On August 6, 1945, an American B-29 bomber dropped an atomic bomb over Hiroshima, Japan. The bombing killed nearly 80,000 people instantly and tens of thousands more died later of radiation exposure. This was the first time an atomic bomb was used. Three days later, a second B-29 dropped another atomic bomb on Nagasaki. This killed another 40,000 people. These two bombings forced Japan to announce on August 15 that it was surrendering unconditionally during World War II.
Japan marks Hiroshima Day on August 6 to raise awareness about the devastating power of what its emperor Hirohito described as “a new and most cruel bomb”. The day also reminds the world about the need for “peace politics” to avoid any more world wars and destruction.
What Happened On August 6, 1945?
On the morning of August 6, the “Enola Gay” B-29 bomber dropped the atomic bomb, called “Little Boy”, with a force of 12-15 kilotons of TNT on Hiroshima, a manufacturing hub of more than 350,000 people about 500 miles from Tokyo. This blast destroyed five square miles of the city immediately. The plane dropped the bomb by parachute at 8:15 am local time and it exploded 2,000 feet above the city. This was the time when most industrial workers had reported to work or were in transit. Children were en route to school and some had even arrived there.
The Bombing Of Nagasaki
Despite the devastation the bomb caused, Japan did not surrender. On August 9, the US sent another B-29, Bockscar, to the primary target of the city of Kokura. However, thick clouds over Kokura prevented the pilot, Major Charles Sweeney, from dropping the bomb. So he flew to the secondary target, Nagasaki, nestled between mountains. He dropped “Fat Man” at 11:02 AM. This plutonium bomb was more powerful than the one used in Hiroshima. It produced a 22-kiloton blast.
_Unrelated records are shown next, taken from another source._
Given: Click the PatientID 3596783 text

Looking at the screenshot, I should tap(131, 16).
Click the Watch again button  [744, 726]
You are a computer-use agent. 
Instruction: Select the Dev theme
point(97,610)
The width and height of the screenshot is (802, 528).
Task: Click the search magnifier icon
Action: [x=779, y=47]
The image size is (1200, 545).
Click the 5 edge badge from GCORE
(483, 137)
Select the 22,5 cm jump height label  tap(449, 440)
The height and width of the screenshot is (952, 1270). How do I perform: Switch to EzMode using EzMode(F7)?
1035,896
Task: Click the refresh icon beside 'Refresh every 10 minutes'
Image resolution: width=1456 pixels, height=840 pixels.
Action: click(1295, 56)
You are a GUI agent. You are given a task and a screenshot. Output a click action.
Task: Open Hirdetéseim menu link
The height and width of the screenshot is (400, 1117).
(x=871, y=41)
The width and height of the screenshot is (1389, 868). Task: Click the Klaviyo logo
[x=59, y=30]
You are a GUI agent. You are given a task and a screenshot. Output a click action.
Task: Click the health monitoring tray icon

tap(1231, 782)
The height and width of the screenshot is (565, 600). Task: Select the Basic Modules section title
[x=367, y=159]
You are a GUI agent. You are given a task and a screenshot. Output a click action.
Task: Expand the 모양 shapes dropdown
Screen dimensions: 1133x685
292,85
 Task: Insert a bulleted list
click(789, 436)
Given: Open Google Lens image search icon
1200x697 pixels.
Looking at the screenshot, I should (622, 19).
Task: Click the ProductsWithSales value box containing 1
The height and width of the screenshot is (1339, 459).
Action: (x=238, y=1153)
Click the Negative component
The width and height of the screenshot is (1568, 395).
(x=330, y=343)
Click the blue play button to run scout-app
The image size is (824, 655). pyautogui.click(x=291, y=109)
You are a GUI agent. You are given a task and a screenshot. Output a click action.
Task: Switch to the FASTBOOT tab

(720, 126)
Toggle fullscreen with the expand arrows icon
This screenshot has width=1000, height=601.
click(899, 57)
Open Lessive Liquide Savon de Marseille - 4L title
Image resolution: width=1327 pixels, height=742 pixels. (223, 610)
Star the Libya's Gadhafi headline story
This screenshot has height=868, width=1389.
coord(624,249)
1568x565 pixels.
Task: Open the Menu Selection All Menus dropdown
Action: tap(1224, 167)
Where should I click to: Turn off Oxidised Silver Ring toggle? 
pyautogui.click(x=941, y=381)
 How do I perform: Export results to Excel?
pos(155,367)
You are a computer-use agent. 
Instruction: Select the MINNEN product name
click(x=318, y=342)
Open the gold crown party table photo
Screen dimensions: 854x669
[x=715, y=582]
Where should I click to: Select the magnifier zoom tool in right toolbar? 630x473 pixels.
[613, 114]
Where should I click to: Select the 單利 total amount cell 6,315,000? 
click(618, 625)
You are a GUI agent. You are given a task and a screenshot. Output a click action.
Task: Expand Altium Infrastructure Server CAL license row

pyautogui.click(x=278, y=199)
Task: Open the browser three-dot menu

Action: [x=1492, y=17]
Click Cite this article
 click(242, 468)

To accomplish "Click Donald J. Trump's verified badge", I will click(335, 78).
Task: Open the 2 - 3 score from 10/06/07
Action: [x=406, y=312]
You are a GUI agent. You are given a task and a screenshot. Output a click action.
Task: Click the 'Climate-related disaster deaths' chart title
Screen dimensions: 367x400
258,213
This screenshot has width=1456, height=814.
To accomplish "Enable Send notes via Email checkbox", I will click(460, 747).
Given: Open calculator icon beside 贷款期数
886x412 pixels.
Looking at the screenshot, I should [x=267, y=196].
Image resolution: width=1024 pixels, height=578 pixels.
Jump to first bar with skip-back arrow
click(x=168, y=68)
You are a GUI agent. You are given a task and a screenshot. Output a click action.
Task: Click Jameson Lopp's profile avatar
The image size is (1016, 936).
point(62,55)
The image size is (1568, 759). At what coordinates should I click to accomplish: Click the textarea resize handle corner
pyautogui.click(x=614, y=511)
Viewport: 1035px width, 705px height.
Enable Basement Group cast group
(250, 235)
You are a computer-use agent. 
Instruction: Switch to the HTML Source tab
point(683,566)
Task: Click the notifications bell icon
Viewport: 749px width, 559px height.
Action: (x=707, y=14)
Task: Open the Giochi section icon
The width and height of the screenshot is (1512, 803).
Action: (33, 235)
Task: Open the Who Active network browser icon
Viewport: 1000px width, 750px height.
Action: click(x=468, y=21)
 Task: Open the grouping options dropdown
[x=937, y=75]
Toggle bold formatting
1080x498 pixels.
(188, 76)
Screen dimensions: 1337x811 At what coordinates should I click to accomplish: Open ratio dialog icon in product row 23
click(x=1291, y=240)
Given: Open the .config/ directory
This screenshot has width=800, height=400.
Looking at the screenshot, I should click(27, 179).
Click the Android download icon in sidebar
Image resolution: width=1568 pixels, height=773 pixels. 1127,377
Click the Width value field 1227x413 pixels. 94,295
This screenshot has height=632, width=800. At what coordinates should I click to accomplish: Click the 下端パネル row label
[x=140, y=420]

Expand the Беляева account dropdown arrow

Six days after the Nagasaki bombing, on August 15, emperor Hirohito announced Japan's surrender in a radio broadcast. The formal agreement of surrender was signed on September 2, onboard the American battleship Missouri, anchored in Tokyo Bay.
Because most of the infrastructure in the two cities were wiped out, and the following chaos that ensued, the actual number of deaths from the two bombings were never known.
During WWII, Japanese fighters deployed kamikaze tactics and pilots would undertake suicide missions to hit US warships directly. To prevent more damage from such attacks and force Japan to back down, US President Harry Truman authorised the use of one of the most devastating weapons in the history of war-fighting.
Hiroshima was chosen as the target because the US wanted to not just force Japan to kneel but also wanted to end its ability to fight wars for years to come. The seventh-largest Japanese city then served as the headquarters of the Second Army and had strategic military supply depots.
This year, as the Olympic Games are being organized in Japan, Hiroshima Mayor Kazumi Matsui had sent a letter to International Olympic Committee (IOC) President Thomas Bach, asking for a moment of silence to be observed to mark Hiroshima Day. But a Reuters report said the IOC does not plan to call for a moment of silence during the Games on August 6 but is “aiming to honour” it during the closing ceremony.